Bernhard: Häufig sourcen Filialisten ihr Online-Geschäft aus. Das führt zu getrennten Warenbeständen, die permanent nachdisponiert werden müssen. Daraus resultieren ständige Umlagerungen zwischen Filial- und Online-Lager, die häufig noch weit von einander entfernt liegen. Da wäre es viel besser, ein Zentrallager zu haben, in dem es verschiedene Bereiche für Paletten, Kleinmengen, die Filial-  und die Endkunden-Kommissionierung gibt. Innerhalb des Zentrallagers kann problemlos umgelagert werden.

Online Retail: Aber was ist mit den Beständen, die bereits in der Filiale liegen, für die aber online Bestellungen vorliegen?

Bernhard: Die sollte man noch Möglichkeit auch aus der Filiale direkt an die Kunden versenden, um den „Warentourismus“ zu vermeiden. Voraussetzung ist allerdings ein für beide Vertriebskanäle integriertes IT-Warenwirtschaftssystem und die Möglichkeit, die Ware in der Filiale vernünftig zu verpacken. Letzteres kann bei den teuren Flächen in 1a-Lagen zum Problem werden.


Online Retail: Der Händler soll sich um Einkauf und Verkauf kümmern. Gibt es Dienstleister, die dem stationären Händler diese Probleme abnehmen können.


Bernhard: Zu den führenden Adressen in Deutschland, die sich genau auf diese Problematik des Multichannel-Handels eingestellt haben, gehören z.B. arvato logistics services oder Baur Fulfillment Services. IT-Lösungen auf Navision Dynamics-Basis sind z.B. TSO, Impuls oder SAP. Aber man muss sich das im Einzelfall genau ansehen. Es gibt auch kleinere Anbieter, die vielleicht besser zu mittelständischen Einzelhändlern passen.

Online Retail: Was raten Sie einem Stationär-Händler, der seine ersten Erfahrungen im Online-Handel hinter sich hat und nun merkt, dass er die Integration der Absatzkanäle angehen sollte, weil sonst beide Kanäle leiden?

(Übungsaufgabe A):
Entnehmen Sie dem Interview zum Multichannel-Handel wortgetreu den Abschnitt von „Bernhard: Häufig sourcen“ bis einschließlich „problemlos umgelagert werden.“.
(Übungsaufgabe B):
Welche Bereiche sollte es laut dem Interview zum Multichannel-Handel in einem Zentrallager geben? Nennen Sie alle.
(Übungsaufgabe C):
Führen Sie das Interview zum Multichannel-Handel im Anschluss an die letzte Frage weiter.
Die Datensätze werden für die Bearbeitung nicht benötigt.

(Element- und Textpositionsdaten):
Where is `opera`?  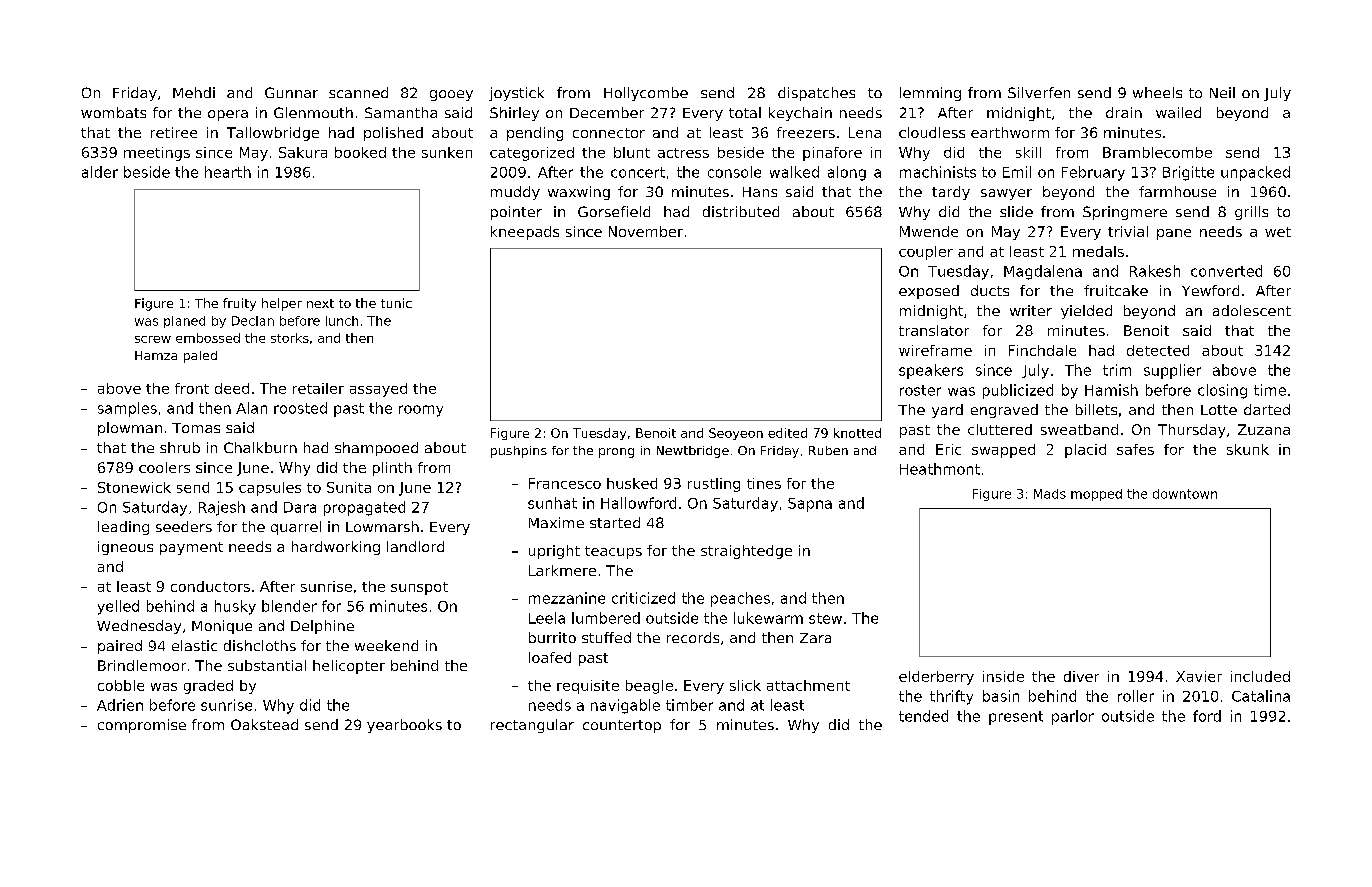 opera is located at coordinates (228, 115).
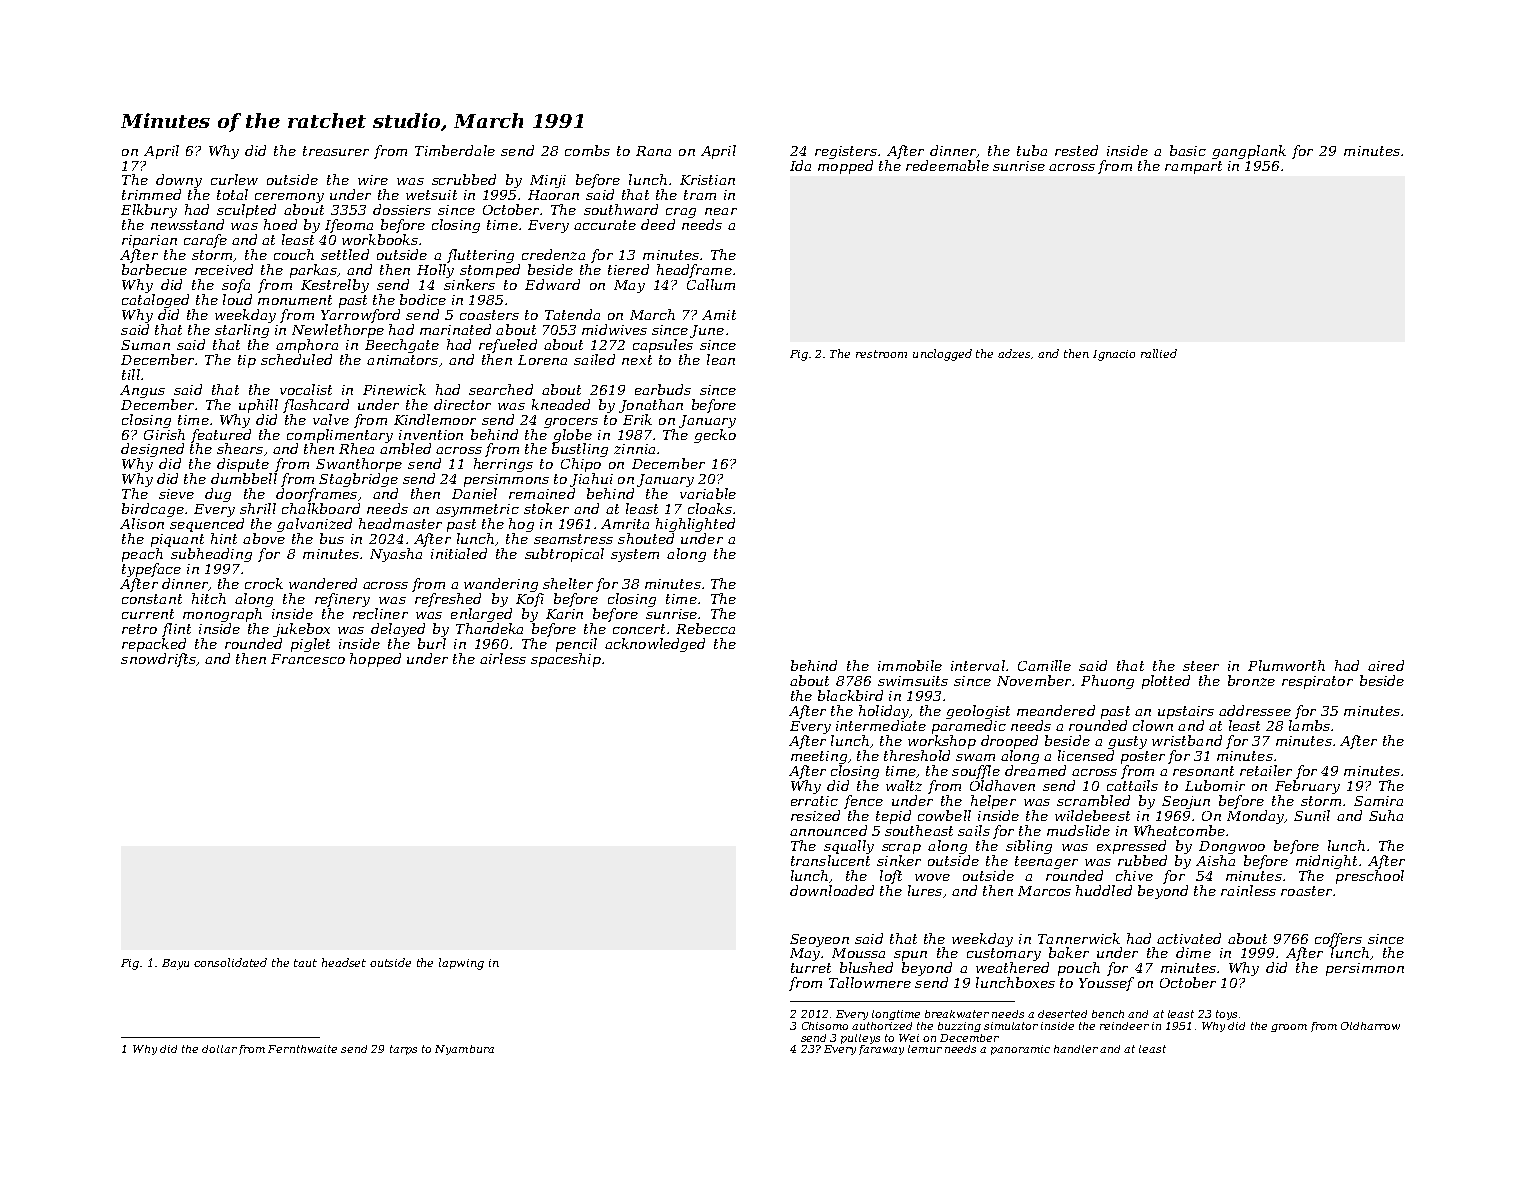 Image resolution: width=1526 pixels, height=1179 pixels. I want to click on Daniel, so click(474, 493).
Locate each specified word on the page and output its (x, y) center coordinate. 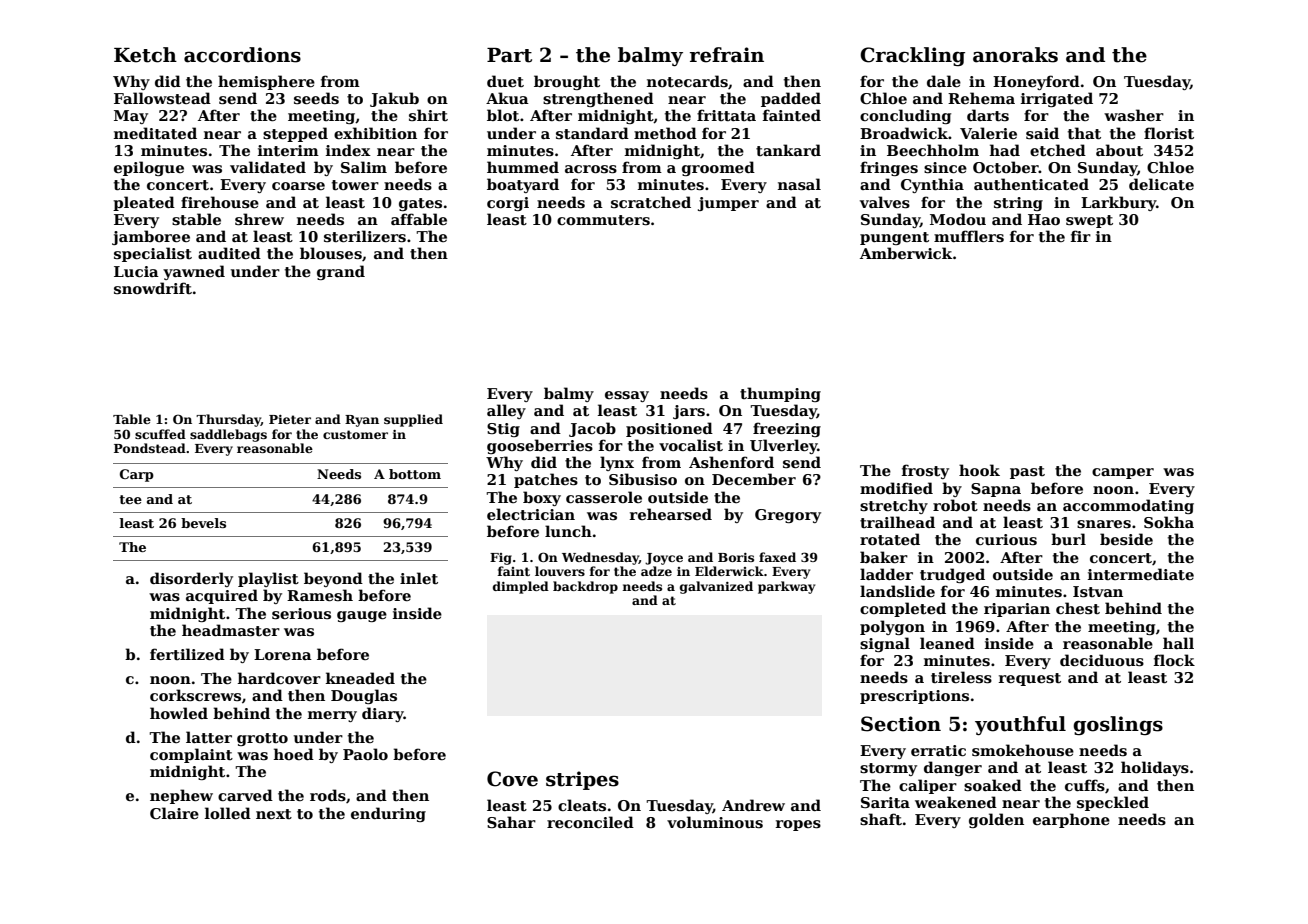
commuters (603, 220)
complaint (191, 755)
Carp (137, 475)
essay (627, 396)
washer (1134, 115)
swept (1089, 221)
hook (979, 470)
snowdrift (153, 288)
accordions (242, 55)
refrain (727, 55)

(Ergebnis A):
Bernhard: Häufig sourcen Filialisten ihr Online-Geschäft aus. Das führt zu getrennten Warenbeständen, die permanent nachdisponiert werden müssen. Daraus resultieren ständige Umlagerungen zwischen Filial- und Online-Lager, die häufig noch weit von einander entfernt liegen. Da wäre es viel besser, ein Zentrallager zu haben, in dem es verschiedene Bereiche für Paletten, Kleinmengen, die Filial-  und die Endkunden-Kommissionierung gibt. Innerhalb des Zentrallagers kann problemlos umgelagert werden.

(Ergebnis B):
Einen Bereich für Paletten, einen für Kleinmengen, einen für die Filial-Kommissionierung und einen für die Endkunden-Kommissionierung.

(Ergebnis C):
Bernhard: Es gibt keinen Königsweg! Die Geschäftsprozesse sind sehr individuell auf das Sortiment abzustimmen. So sehen Lösungen für Medienunternehmen ganz anders aus als für den Textilhandel. Während z. B. die einen Retouren kaum kennen, entscheidet bei den anderen die Wiederverwertung der Retouren über den wirtschaftlichen Erfolg. Mein Rat ist es, am Anfang den gesamten Prozess von der Sortimentsgestaltung und Beschaffung über die Logistik (Wird die Ware auch in der Filiale abgeholt?)und die Retouren-Bearbeitung bis zum Debitorenmanagement (Wird auch in der Filiale bezahlt?)mit erfahrenen Spezialisten detailliert festzulegen. Denn die Fehler, die am Ende teuer werden, werden meistens am Anfang begangen.

Jörg Bernhard (Jahrgang 1959) hat Mathematik und Informatik studiert und seine Karriere im Versandhandel als Leiter Organisation beim Schneider Versand/Wedel begonnen. 1991 hat er die Bernhard Unternehmensberatung gegründet, die über 200 Kunden, darunter in großen Restrukturierungsprojekten im Versand- und Onlinehandel u.a. bei Weltbild, Mir Knigi, DocMorris und Schäfer Shop beraten hat.

Quelle: Online Retail 10/2014 Seite 1+2 (Sonderdruck als Download)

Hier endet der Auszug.